Aerys sonrió apenas, observando cómo los cocineros probaban el guiso que había preparado con él.
Una mezcla nueva —miel, vino tinto, carne especiada y un toque de limón—, un equilibrio que solo él parecía comprender.
Entonces, el aire vibró.
Un leve zumbido, apenas perceptible, llenó el silencio entre los fogones.
El niño alzó la vista, y una tenue luz azulada apareció frente a él.
Solo él podía verla.
[Misión completada: Prepara un platillo que sorprenda a los chefs del castillo.]
[Recompensa: +0.1 Constitución, +50 puntos de experiencia.]
El panel flotó un segundo más, antes de fragmentarse en pequeñas partículas de luz.
Pero otra ventana emergió sobre ella, inesperada, acompañada de un sonido metálico agudo.
[Habilidad con cuchillo (Bronce): Ordinaria (300 / 300) ha subido de nivel.]
[Habilidad con cuchillos (Bronce) ha evolucionado a: Habilidad con espadas cortas (Plata).]
[Habilidad con espadas cortas (Plata): Competente (1 / 1000)]
El resplandor azul se intensificó un instante antes de disiparse, dejando una sensación punzante en sus manos.
Aerys observó sus dedos: pequeños, finos, manchados aún de harina y especias.
Sin embargo, al cerrarlos en torno al mango de un cuchillo, notó algo distinto.
El peso era el mismo… pero el equilibrio ya no.

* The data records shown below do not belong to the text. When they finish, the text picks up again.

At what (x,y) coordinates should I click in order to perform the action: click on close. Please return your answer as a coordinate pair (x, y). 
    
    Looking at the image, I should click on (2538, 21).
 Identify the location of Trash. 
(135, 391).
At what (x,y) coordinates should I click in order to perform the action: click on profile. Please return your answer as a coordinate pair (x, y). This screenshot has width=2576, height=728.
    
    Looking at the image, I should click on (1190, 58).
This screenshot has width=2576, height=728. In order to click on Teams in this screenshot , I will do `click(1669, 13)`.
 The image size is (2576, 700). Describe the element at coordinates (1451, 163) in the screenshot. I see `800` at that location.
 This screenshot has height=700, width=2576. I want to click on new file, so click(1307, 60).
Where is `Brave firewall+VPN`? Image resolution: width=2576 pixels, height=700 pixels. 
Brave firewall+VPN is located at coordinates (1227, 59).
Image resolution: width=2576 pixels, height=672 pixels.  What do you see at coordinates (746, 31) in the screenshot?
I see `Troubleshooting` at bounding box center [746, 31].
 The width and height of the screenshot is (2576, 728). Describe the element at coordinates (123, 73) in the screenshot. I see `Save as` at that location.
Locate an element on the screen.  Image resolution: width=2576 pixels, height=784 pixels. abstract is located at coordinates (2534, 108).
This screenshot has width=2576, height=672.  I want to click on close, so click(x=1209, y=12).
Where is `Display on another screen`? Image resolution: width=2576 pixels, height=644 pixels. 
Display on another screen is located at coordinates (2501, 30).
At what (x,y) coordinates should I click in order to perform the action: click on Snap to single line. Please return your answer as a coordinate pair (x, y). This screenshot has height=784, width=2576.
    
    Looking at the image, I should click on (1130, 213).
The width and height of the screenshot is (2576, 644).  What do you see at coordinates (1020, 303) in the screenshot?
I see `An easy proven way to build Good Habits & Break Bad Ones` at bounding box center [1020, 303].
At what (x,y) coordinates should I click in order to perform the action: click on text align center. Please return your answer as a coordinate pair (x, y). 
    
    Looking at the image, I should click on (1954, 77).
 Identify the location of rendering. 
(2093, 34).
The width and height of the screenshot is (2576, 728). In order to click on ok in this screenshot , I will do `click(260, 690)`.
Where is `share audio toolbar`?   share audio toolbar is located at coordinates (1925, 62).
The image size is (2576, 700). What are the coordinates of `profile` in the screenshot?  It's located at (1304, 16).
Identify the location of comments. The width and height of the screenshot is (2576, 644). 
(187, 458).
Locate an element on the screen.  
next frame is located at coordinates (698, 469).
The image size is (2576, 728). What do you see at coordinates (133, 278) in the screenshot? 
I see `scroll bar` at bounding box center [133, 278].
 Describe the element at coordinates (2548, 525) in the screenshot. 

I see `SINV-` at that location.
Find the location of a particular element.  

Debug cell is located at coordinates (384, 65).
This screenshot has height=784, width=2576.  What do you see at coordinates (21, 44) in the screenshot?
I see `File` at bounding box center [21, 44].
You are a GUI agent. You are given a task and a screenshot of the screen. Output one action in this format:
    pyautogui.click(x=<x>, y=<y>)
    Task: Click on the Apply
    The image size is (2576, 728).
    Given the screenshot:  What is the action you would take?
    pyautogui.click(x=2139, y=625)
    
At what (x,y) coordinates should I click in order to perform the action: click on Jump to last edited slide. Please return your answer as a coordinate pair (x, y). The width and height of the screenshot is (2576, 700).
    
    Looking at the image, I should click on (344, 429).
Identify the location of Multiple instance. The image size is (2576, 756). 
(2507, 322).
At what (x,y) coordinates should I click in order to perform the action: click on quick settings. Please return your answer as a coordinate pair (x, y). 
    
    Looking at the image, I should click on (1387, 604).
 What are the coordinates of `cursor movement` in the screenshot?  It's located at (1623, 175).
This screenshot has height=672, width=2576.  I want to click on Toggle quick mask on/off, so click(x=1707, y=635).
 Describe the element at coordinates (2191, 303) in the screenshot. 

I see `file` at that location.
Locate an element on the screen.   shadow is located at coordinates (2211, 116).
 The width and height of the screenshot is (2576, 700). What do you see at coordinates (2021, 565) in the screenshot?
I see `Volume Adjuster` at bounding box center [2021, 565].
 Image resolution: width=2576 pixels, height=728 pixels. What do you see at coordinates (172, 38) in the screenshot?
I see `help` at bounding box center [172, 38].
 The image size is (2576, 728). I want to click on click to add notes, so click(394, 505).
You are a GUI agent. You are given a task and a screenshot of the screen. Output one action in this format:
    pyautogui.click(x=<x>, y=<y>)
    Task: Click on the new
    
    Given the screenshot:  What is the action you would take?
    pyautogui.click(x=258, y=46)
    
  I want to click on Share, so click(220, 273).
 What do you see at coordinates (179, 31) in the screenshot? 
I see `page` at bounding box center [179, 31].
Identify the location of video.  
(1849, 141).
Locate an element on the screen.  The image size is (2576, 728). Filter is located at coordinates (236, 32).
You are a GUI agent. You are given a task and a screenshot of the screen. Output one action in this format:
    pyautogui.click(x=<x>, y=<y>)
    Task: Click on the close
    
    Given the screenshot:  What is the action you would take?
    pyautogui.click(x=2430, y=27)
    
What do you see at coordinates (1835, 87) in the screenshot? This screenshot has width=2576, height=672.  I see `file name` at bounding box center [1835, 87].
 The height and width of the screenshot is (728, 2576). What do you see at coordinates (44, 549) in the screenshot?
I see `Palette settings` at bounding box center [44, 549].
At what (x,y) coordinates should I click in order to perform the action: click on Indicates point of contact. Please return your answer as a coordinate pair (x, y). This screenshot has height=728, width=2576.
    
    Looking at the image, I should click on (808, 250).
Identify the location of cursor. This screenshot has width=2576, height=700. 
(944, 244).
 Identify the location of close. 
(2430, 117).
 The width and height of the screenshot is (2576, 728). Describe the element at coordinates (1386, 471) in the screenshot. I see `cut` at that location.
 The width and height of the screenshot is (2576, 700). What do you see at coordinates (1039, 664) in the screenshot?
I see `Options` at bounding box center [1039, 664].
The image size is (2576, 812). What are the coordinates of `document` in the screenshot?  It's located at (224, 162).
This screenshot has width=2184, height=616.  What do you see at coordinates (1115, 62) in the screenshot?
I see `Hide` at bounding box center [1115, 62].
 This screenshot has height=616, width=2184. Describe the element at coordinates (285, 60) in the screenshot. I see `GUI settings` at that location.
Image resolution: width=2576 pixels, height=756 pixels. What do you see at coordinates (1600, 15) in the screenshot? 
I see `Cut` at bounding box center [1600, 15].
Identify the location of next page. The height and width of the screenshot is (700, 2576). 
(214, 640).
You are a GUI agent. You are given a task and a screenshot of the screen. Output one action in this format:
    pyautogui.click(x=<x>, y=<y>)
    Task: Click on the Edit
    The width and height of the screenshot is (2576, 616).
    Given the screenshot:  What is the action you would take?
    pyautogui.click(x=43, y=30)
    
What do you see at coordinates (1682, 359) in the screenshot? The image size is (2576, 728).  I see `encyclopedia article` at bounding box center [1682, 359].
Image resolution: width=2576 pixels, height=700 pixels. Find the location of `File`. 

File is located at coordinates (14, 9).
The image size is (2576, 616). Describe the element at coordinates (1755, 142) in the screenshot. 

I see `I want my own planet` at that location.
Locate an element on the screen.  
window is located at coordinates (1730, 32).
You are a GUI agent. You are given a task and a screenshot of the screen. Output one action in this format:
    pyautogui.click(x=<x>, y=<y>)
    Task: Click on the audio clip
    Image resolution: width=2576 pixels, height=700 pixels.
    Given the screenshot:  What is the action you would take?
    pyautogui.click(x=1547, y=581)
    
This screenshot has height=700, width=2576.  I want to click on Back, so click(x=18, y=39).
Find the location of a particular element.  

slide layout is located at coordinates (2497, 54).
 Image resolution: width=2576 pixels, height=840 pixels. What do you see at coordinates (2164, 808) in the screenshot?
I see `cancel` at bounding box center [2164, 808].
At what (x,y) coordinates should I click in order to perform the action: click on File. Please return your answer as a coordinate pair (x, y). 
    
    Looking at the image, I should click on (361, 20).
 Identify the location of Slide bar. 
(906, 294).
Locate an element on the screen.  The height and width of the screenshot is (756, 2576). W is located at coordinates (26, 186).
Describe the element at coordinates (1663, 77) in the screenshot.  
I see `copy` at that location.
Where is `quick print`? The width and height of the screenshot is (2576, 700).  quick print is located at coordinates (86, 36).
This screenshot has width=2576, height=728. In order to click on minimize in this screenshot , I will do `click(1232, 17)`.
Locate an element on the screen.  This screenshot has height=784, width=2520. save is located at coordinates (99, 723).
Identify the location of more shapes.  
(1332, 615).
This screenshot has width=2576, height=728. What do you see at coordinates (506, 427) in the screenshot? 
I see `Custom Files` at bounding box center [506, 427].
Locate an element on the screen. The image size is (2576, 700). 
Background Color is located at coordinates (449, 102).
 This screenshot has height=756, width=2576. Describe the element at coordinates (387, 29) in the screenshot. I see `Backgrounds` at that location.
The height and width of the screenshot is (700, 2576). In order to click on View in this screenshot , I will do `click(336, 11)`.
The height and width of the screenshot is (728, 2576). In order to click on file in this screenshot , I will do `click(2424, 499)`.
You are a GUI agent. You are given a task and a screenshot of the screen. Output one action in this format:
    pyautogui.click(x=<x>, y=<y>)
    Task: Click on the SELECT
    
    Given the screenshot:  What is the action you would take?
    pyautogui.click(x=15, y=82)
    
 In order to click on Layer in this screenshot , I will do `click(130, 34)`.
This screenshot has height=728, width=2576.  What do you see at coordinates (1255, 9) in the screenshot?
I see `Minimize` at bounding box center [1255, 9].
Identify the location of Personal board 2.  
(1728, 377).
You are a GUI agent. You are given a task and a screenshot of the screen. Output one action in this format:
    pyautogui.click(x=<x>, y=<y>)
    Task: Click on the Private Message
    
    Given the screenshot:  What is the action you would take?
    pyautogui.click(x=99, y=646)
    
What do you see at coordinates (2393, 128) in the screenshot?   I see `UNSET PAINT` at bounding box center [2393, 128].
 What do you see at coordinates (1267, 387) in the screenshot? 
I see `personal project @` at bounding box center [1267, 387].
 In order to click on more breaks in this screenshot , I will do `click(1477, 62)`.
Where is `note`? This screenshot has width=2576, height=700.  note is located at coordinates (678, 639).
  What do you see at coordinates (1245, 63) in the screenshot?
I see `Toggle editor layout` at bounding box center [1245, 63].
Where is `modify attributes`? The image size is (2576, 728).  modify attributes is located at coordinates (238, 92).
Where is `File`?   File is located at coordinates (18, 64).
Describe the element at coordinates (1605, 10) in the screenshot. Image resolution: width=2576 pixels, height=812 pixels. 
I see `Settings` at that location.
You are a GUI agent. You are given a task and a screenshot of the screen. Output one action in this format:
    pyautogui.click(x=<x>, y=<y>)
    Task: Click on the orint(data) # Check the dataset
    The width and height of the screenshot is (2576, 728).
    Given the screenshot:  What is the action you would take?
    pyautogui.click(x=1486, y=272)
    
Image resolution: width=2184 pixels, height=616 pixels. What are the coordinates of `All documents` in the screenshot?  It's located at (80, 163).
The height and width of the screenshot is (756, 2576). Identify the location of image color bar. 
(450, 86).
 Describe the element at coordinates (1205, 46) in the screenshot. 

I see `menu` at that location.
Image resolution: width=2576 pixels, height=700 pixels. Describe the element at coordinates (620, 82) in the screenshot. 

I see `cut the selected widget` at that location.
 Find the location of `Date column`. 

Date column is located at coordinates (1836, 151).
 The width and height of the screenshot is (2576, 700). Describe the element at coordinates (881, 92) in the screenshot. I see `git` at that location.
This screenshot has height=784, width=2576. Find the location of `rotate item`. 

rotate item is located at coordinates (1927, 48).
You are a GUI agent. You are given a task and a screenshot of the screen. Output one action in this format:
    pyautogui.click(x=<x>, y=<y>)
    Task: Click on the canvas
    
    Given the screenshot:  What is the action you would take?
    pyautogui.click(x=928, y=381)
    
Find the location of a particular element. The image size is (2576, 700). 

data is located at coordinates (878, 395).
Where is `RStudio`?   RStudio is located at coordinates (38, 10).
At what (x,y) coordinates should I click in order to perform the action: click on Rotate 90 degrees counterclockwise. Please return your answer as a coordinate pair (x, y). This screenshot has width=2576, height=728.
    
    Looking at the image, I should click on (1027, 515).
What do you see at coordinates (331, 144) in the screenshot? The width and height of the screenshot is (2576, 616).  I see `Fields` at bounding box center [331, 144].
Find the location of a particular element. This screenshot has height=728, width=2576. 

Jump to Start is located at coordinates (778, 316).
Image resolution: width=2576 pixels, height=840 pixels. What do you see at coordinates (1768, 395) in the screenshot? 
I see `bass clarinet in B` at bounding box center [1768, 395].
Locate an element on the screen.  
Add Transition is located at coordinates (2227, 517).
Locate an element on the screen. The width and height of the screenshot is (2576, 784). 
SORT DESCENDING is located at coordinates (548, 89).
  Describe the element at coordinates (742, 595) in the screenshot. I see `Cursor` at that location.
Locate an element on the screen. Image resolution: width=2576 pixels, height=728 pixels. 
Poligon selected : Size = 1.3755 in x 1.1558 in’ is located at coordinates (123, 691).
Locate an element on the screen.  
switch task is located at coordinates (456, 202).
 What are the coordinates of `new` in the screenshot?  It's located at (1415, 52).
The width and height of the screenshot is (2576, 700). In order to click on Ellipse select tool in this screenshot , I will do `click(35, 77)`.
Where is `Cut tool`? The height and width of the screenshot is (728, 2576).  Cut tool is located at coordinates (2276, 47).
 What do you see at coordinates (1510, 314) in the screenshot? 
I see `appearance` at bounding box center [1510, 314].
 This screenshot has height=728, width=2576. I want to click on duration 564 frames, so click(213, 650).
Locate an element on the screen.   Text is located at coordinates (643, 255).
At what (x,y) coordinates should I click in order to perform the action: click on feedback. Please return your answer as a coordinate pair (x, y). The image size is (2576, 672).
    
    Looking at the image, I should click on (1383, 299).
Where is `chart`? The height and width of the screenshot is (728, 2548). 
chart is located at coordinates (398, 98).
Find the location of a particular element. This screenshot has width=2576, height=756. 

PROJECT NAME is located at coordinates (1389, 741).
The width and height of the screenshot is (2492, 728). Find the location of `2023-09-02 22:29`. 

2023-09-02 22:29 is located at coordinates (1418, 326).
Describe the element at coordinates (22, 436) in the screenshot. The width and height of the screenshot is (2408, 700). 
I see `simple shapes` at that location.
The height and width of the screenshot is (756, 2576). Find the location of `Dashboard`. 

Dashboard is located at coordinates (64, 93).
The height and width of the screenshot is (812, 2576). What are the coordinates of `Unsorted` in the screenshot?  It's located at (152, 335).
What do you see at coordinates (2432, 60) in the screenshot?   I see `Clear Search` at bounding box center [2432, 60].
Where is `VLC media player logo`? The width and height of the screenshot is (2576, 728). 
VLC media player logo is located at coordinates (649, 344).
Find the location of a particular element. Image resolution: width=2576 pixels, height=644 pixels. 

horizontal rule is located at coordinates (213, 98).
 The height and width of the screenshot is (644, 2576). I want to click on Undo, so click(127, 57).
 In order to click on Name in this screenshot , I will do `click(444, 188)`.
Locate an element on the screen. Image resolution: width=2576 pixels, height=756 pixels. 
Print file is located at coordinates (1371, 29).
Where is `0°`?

Era como si el metal respirara junto a él.
El sistema no mentía.
No era solo habilidad para cortar pan o carne: algo en su interior había cambiado.
El filo, la trayectoria, la tensión del brazo… todo cobraba un nuevo sentido, un nuevo ritmo.
"Espadas cortas…" pensó, mientras el eco del mensaje seguía resonando en su mente.
Las imágenes fugaces lo asaltaron:
un acero brillando en la oscuridad, pasos sobre piedra mojada,
un enemigo invisible,
una daga girando en su mano con una precisión inhumana.
El niño parpadeó, respirando hondo.
Aquella sensación lo inquietaba tanto como lo fascinaba.
No había empuñado un arma en su vida, y aun así… su cuerpo lo recordaba.
"Las espadas cortas son cuchillos, dagas, espadas pequeñas para combate cercano…"
El sistema susurró la definición en su mente, frío y mecánico.
Aerys ladeó la cabeza, observando el cuchillo sobre la mesa.
Una herramienta de cocina… o una futura arma.
La línea entre ambas parecía haberse borrado.
Se permitió una última sonrisa —pequeña, enigmática— antes de dejar el cuchillo en su sitio.
Los cocineros ya se reían de nuevo, sin notar la leve vibración en el aire.
—Hasta mañana, Hilda —dijo el príncipe, saliendo de la cocina.
Mientras caminaba por el pasillo iluminado por antorchas, el reflejo del acero seguía grabado en su mente.
Y por primera vez, sintió curiosidad… no por cocinar, sino por pelear.